Focused On-demand Library for Neuronal PAS domain-containing protein 2

Focused On-demand Libraries - Reaxense Collaboration

Explore the Potential with AI-Driven Innovation

This comprehensive focused library is produced on demand with state-of-the-art virtual screening and parameter assessment technology driven by Receptor.AI drug discovery platform. This approach outperforms traditional methods and provides higher-quality compounds with superior activity, selectivity and safety.

We pick out particular compounds from an extensive virtual database of more than 60 billion molecules. The preparation and shipment of these compounds are facilitated by our associate Reaxense.

The library includes a list of the most promising modulators annotated with 38 ADME-Tox and 32 physicochemical and drug-likeness parameters. Also, each compound is presented with its optimal docking poses, affinity scores, and activity scores, providing a comprehensive overview.

We employ our advanced, specialised process to create targeted libraries.

Fig. 1. The sreening workflow of Receptor.AI

Our strategy employs molecular simulations to explore an extensive range of proteins, capturing their dynamics both individually and within complexes with other proteins. Through ensemble virtual screening, we address proteins' conformational mobility, uncovering key binding sites at both functional regions and remote allosteric locations. This comprehensive investigation ensures a thorough assessment of all potential mechanisms of action, with the goal of discovering innovative therapeutic targets and lead molecules across across diverse biological functions.
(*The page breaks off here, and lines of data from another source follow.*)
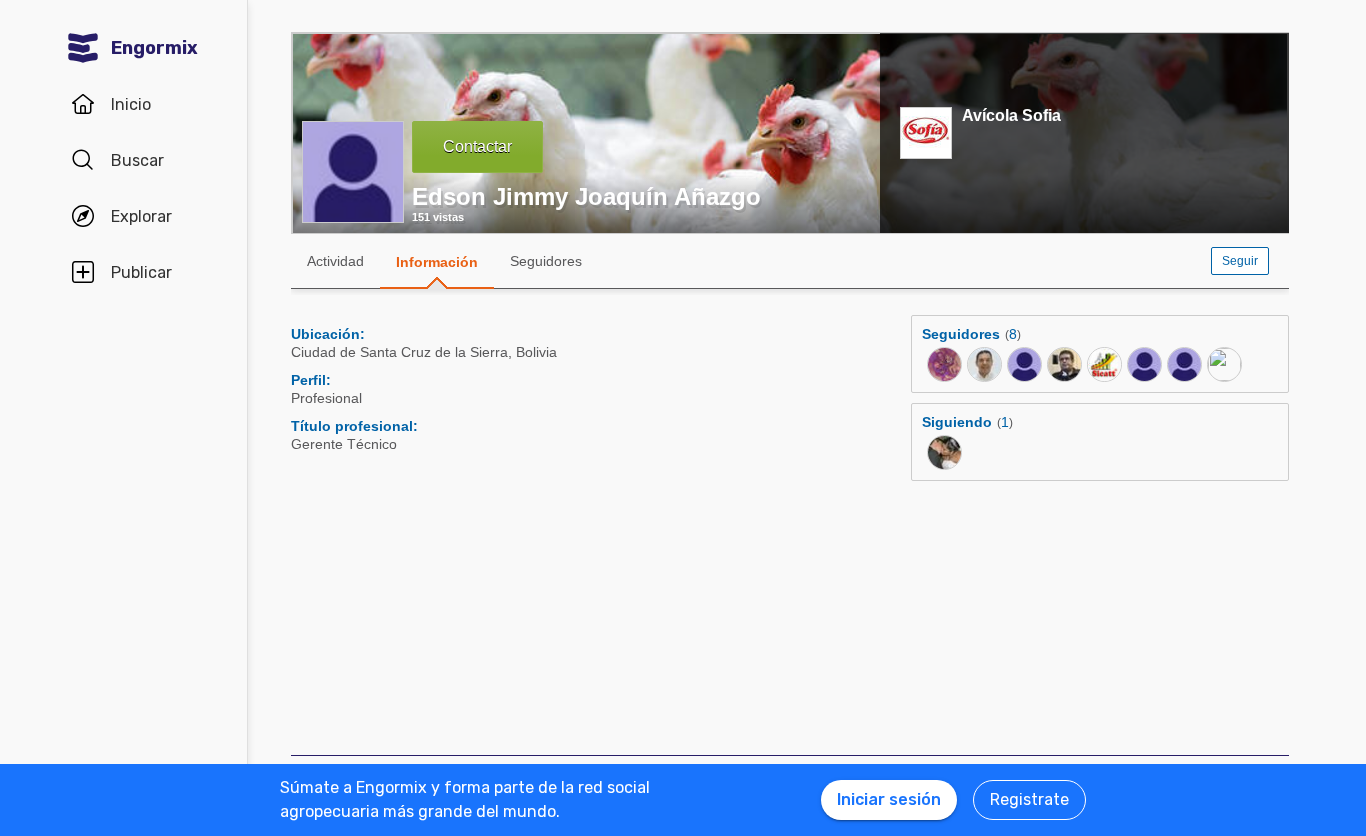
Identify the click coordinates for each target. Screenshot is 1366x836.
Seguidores (546, 261)
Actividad (335, 261)
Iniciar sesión (889, 799)
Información (437, 262)
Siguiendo (957, 422)
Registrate (1029, 799)
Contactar (477, 146)
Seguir (1240, 261)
Our library distinguishes itself through several key aspects:

The Receptor.AI platform integrates all available data about the target protein, including past experiments, literature data, known ligands, structural information and more. This consolidated approach maximises the probability of prioritising highly relevant compounds.
The platform uses sophisticated molecular simulations to identify possible binding sites so that the compounds in the focused library are suitable for discovering allosteric inhibitors and the binders for cryptic pockets.
The platform integrates over 50 highly customisable AI models, which are thoroughly tested and validated on a multitude of commercial drug discovery programs and research projects. It is designed to be efficient, reliable and accurate. All this power is utilised when producing the focused libraries.
In addition to producing the focused libraries, Receptor.AI provides services and end-to-end solutions at every stage of preclinical drug discovery. The pricing model is success-based, which reduces your risks and leverages the mutual benefits of the project's success.

partner

Reaxense

upacc

Q99743

UPID:

NPAS2_HUMAN

Alternative names:

Basic-helix-loop-helix-PAS protein MOP4; Class E basic helix-loop-helix protein 9; Member of PAS protein 4; PAS domain-containing protein 4

Alternative UPACC:

Q99743; Q4ZFV9; Q53SQ3; Q86V96; Q99629

Background:

Neuronal PAS domain-containing protein 2, also known as NPAS2, plays a pivotal role in the circadian clock, regulating vital physiological processes such as metabolism, sleep, and blood pressure through gene expression rhythms. This protein, with alternative names like Basic-helix-loop-helix-PAS protein MOP4, forms a core component of the circadian mechanism, influencing both central and peripheral clocks.

Therapeutic significance:

Understanding the role of Neuronal PAS domain-containing protein 2 could open doors to potential therapeutic strategies. Its involvement in the circadian regulation suggests its potential impact on disorders related to sleep, metabolism, and cardiovascular health, highlighting its therapeutic significance.